Malata di cancro rifiuta l’aborto per salvare la sua bambina
Una donna malata di cancro rifiuta di praticare l'aborto, perché nonostante la malattia vuole salvare la bambina che porta in grembo
Una storia di coraggio e amore estremo: una donna malata di cancro rifiuta di abortire per salvare la figlia. La donna si chiama Sarah Wickline Hull e 11 anni fa ha ricevuto una delle notizie peggiori che una madre incinta possa avere: aveva un tumore così aggressivo che sia lei che il bambino non ancora nato rischiavano di morire.
Il cancro si stava espandendo bloccandole sue vie aeree quando la donna si trovava alla 20esima settimana di gravidanza.
L’oncologo, come sempre in questi casi, propone alla donna la strada dell’aborto. Non si tratta di una procedura insolita: in questi casi i medici consigliano l’aborto quando la vita della madre potrebbe essere a rischio.

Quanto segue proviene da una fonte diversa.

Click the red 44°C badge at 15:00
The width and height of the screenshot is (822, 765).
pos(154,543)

Nel caso di Sarah l’aborto sembrava essere l’opzione più logica perché avrebbe dovuto sottoporsi a una chemioterapia che avrebbe potuto provocare gravi danni al feto.
Tuttavia Sarah e il marito, da diversi anni in cerca di quella tanto desiderata gravidanza, decisero di non rinunciare così facilmente. La donna all’epoca dichiarò che sapeva che avrebbe preferito partorire, anche se questo avrebbe significato morire. Sarah decise così di rifiutarsi di abortire. I medici dovettero accettare la sua decisione, ma un medico la mise in guardia: ci sarebbe potuto comunque essere un aborto spontaneo.

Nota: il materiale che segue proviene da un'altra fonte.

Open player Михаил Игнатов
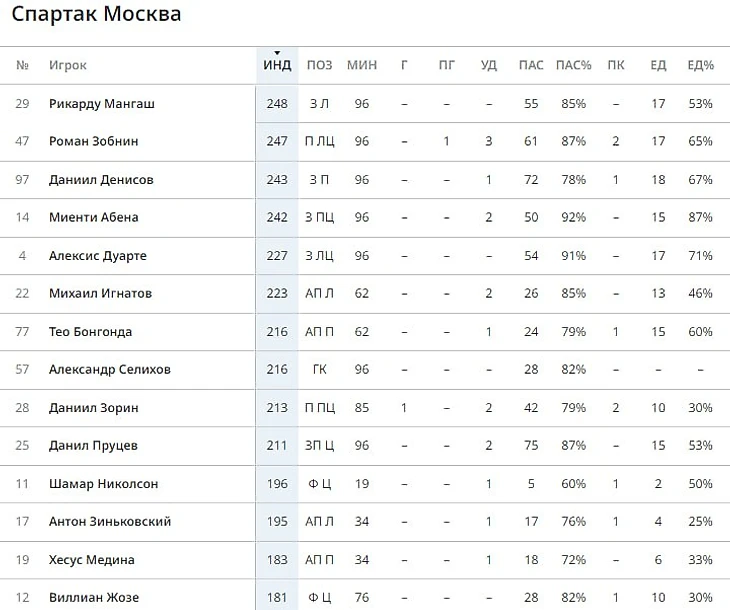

Alla fine la scelta di Sarah si rivelò quella giusta: Sarah ha dato alla luce una bambina sana a 34 settimane. In un post pubblicato su Facebook il 25 gennaio 2019, Sarah ha dichiarato di celebrare a maggio dieci anni senza cancro. Ha una figlia di 10 anni in buona salute, bella, luminosa e preziosa che le ricorda sempre che i medici non sanno tutto.
Nel corso degli ultimi anni le ricerche sono andate avanti e ci sono maggiori speranze per le donne in gravidanza con una diagnosi di tumore. Secondo alcuni studi pubblicati su The Lancet, non c’è bisogno di abortire perché le chemioterapie effettuate dopo il primo trimestre, non sembrano influire sul feto.